Nach der Idee, Kapitalerträge und Mieteinnahmen SV-pflichtig zu machen, liegt nun der nächste Vorschlag auf dem Tisch, die Einnahmen der GKV zu erhöhen. Und auch hier ist der Unmut der Betroffenen lautstark zu vernehmen. Das Ursache des Problems ist klar: die Ausgaben der GKV übersteigen die Einnahmen. Nachdem die vergleichsweise moderaten Maßnahmen aus den vergangenen Jahren wie Beitragserhöhung und Leistungskürzung aktuell wohl nicht mehr ausreichen, um das Problem klein zu halten, muss jetzt ein großer Schluck aus der Pulle her. Und der dürfte vielen wehtun.
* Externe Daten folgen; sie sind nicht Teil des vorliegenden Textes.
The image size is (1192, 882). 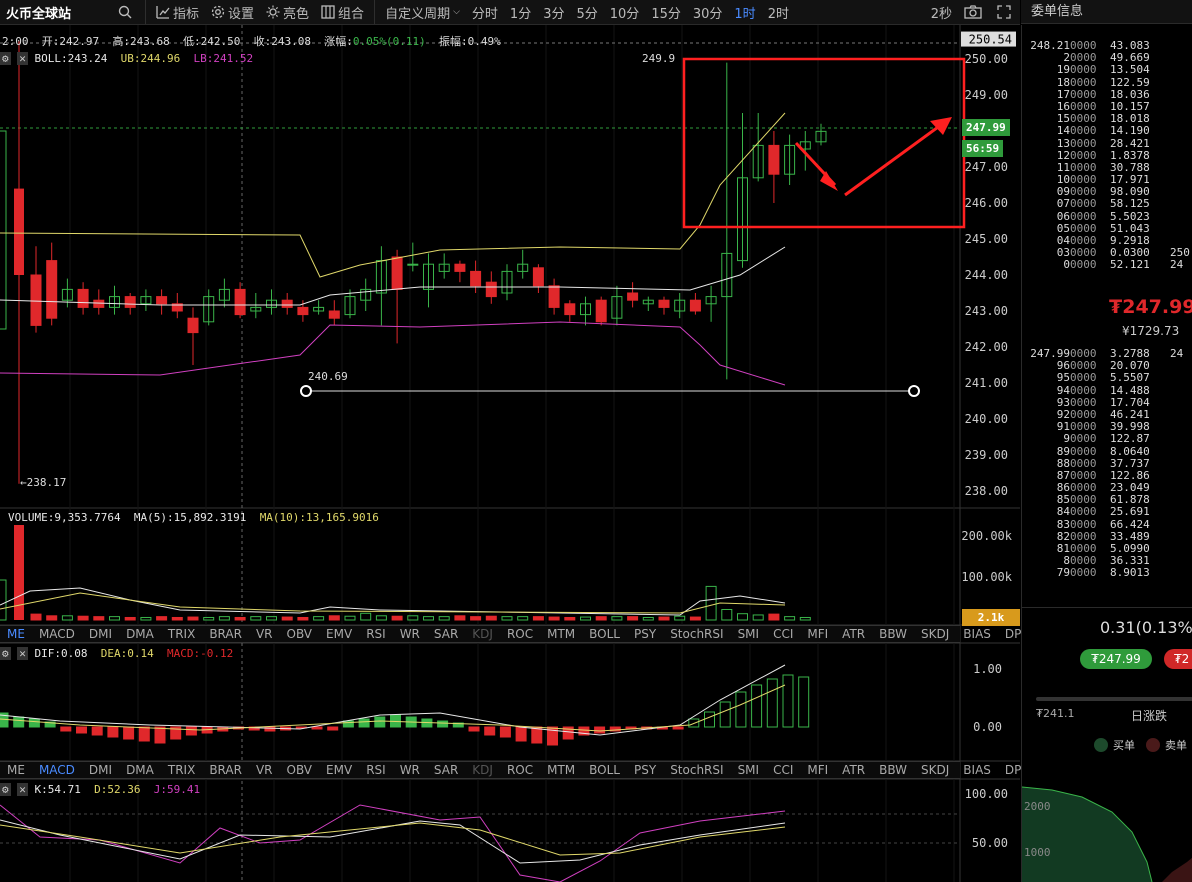 What do you see at coordinates (232, 12) in the screenshot?
I see `settings-button: 设置` at bounding box center [232, 12].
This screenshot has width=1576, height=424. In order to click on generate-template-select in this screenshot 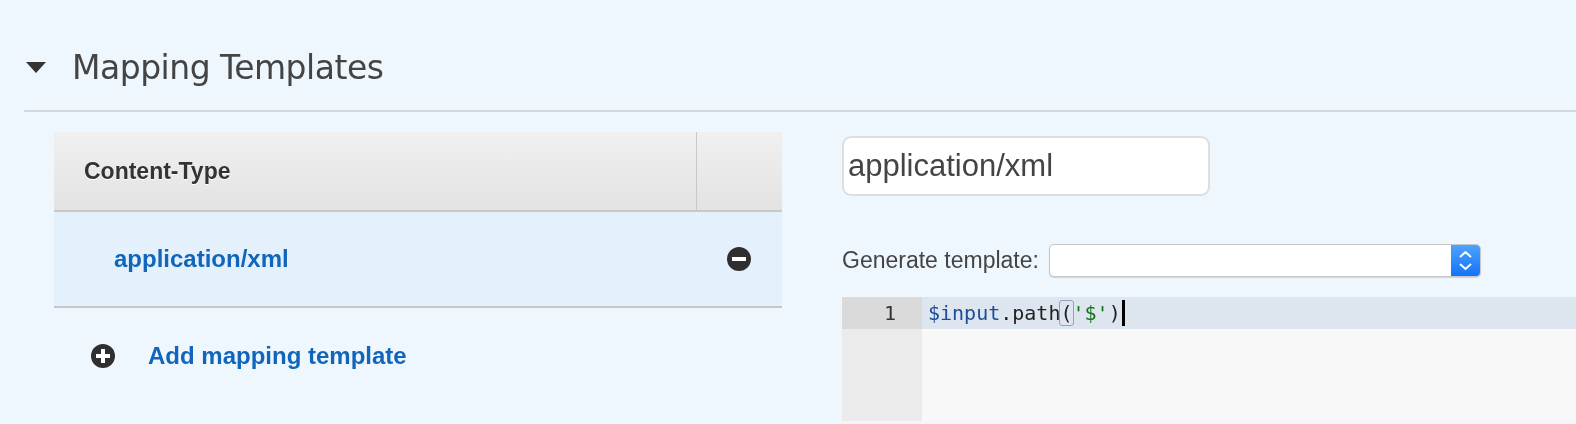, I will do `click(1264, 260)`.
Warum die Ausgaben permanent steigen, dürfte jedem klar sein:
- ungünstige Demografie
- verbesserte Medizin und damit einhergehend höhere Kosten
- Zunahme von Zivilisationskrankheiten wie z.B. Adipositas
- überproportional hoher Zustrom von Netto-Leistungsempfängern
Angesichts des aktuellen Abbaus von meist gut bezahlten Industrie-Jobs ist auf der Einnahmeseite mit deutlichen Ausfällen zu rechnen.
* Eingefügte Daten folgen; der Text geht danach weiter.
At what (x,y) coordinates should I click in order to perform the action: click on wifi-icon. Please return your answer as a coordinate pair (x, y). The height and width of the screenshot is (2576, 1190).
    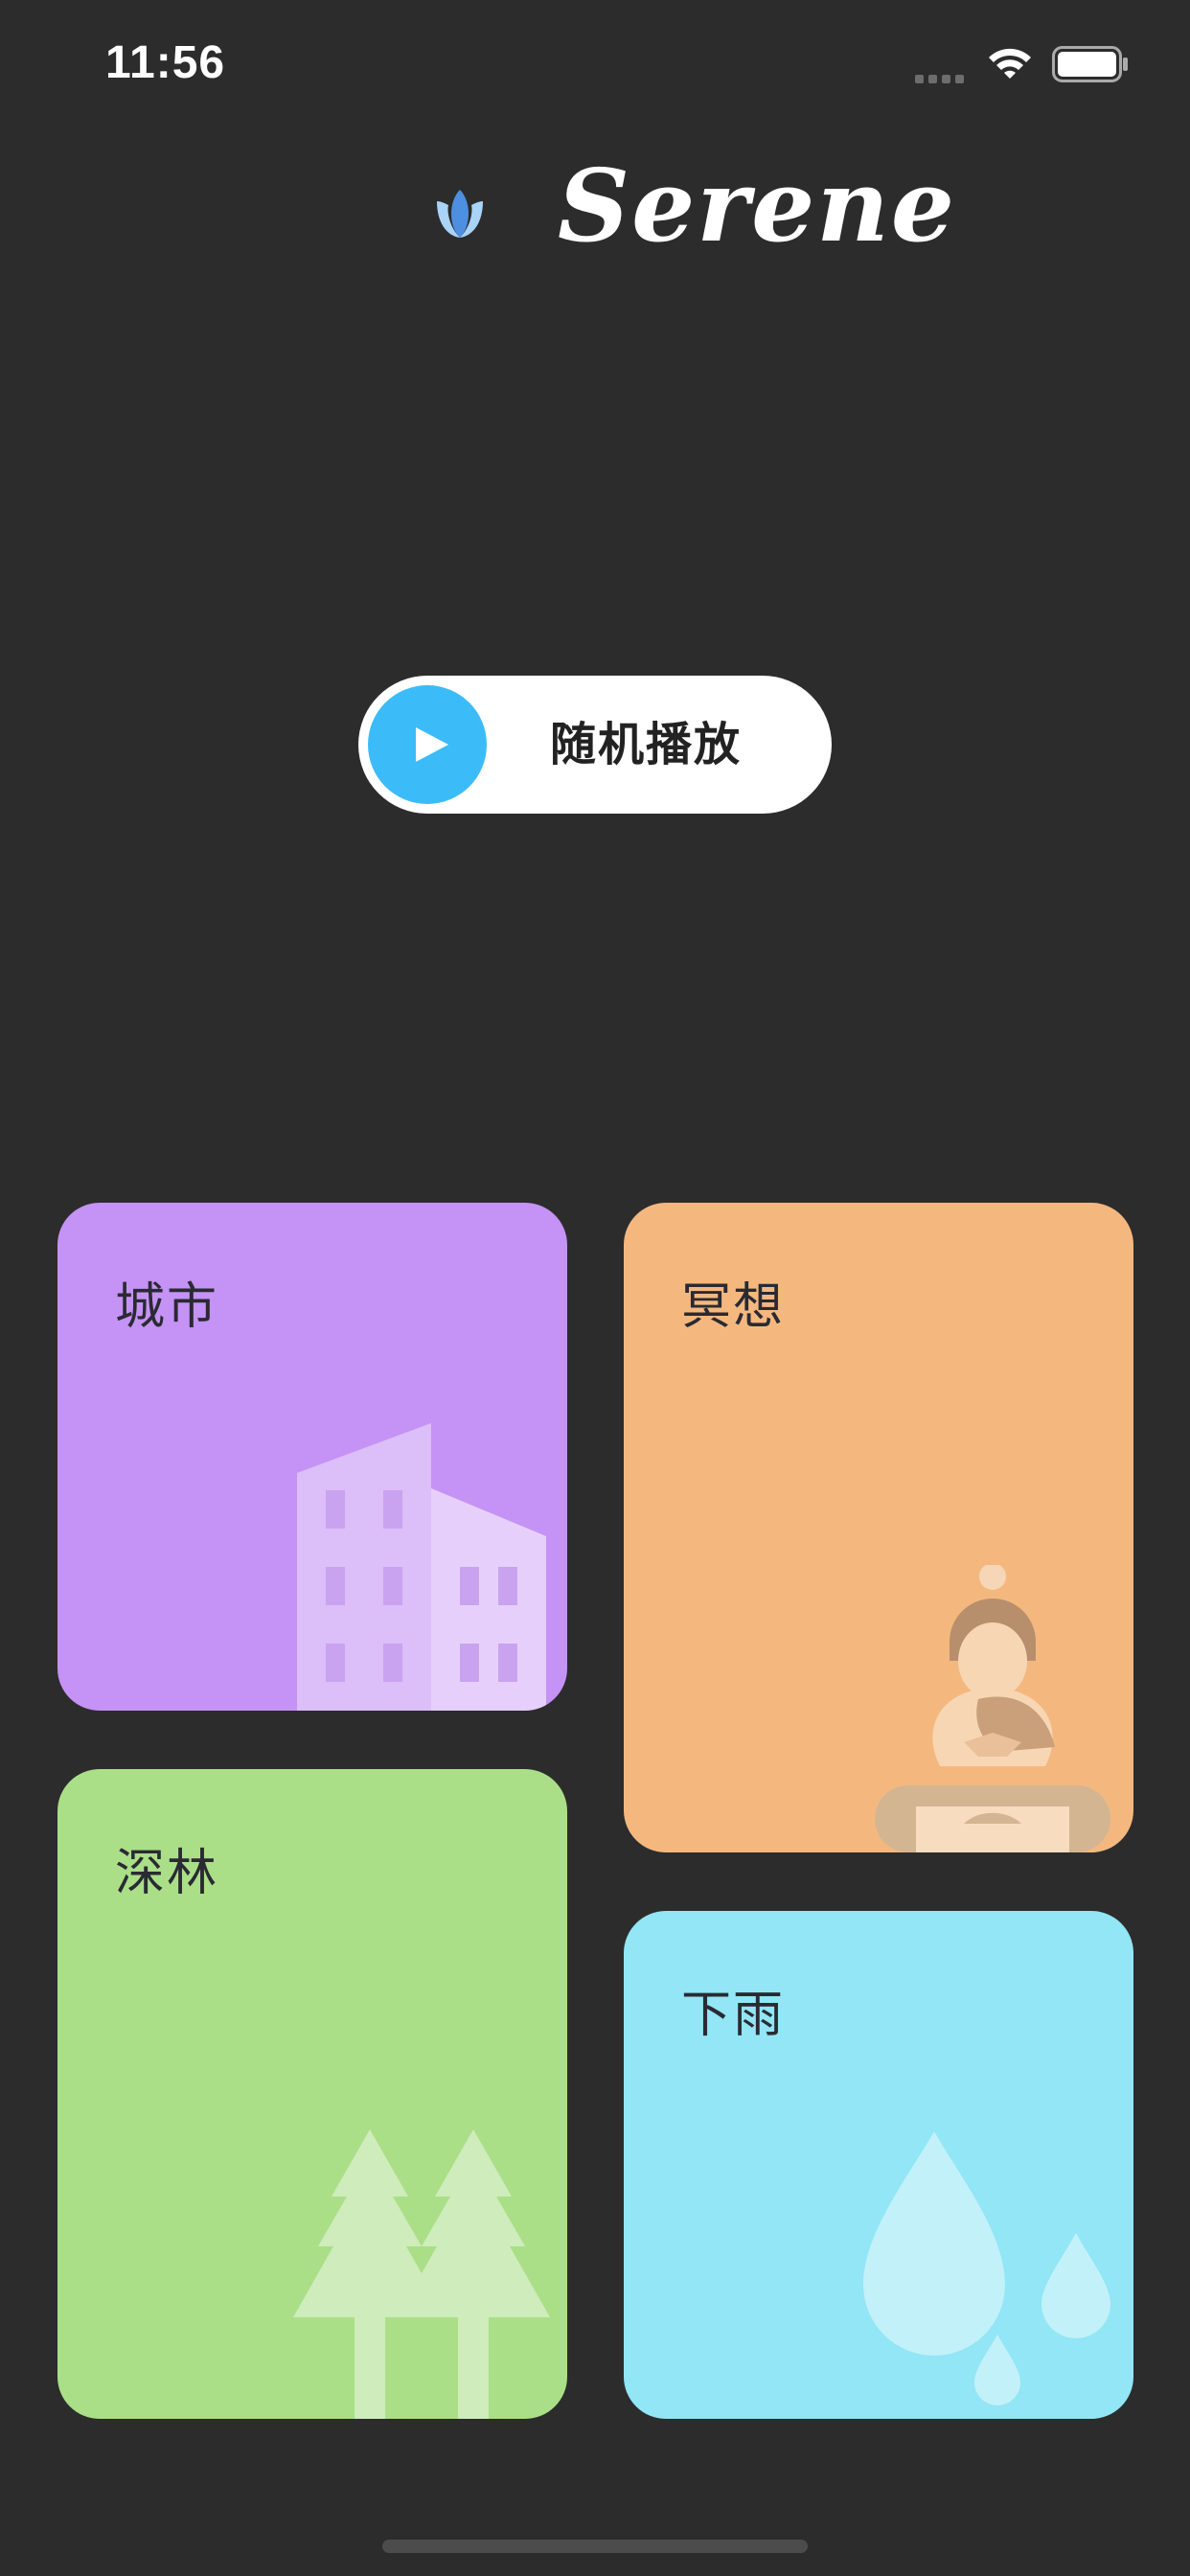
    Looking at the image, I should click on (1010, 64).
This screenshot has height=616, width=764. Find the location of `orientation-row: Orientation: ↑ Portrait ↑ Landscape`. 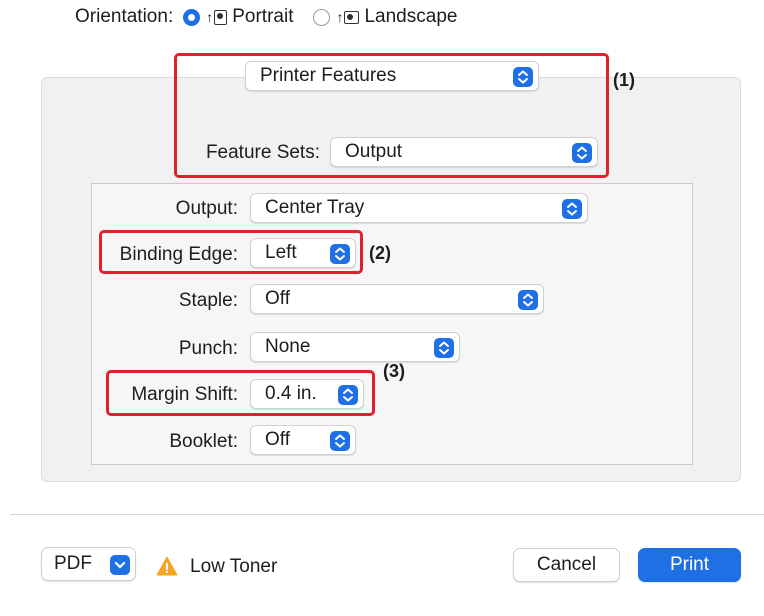

orientation-row: Orientation: ↑ Portrait ↑ Landscape is located at coordinates (266, 17).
Was also soll die Politik machen? Einnahmen erhöhen, Ausgaben senken oder gar beides? Erhöht man die KV-Beiträge deutlich, z.B. auf 25%, dann ist nicht nur das Geschrei bei den Beitragszahlern groß, sondern die Lohnkosten werden so hoch, dass noch mehr Arbeitsplätze abgebaut werden. Also keine so gute Idee. Also sucht man sich alternative Einnahmequellen wie die bereits genannten. Auch der Vorschlag, der immer wieder gerne kommt, die PKV abzuschaffen, passt in dieses Schema. Nicht nur würden dann viele potentiell gute Risiken, die auch Höchstbeiträge zahlen, ins GKV-System kommen. Ich bin sicher, dass der mache Politiker dabei auf die Rücklagen der PKV-Versicherten i.H.v. mehr als 300 Mrd. EUR im Blick haben. Die könnte man vereinnahmen, oder besser gesagt enteignen, indem man die Aktion als solidarisch und gerecht betitelt. Dann hätte man für einige Jahre Ruhe. Was danach kommt, interessiert die aktuellen Politiker nicht mehr. Die Szenario dürfte aber aus einem einfachen Grunde wenig realistisch sein: ca. 2/3 der privat Versicherten sind Beamte. Da traut sich niemand ran.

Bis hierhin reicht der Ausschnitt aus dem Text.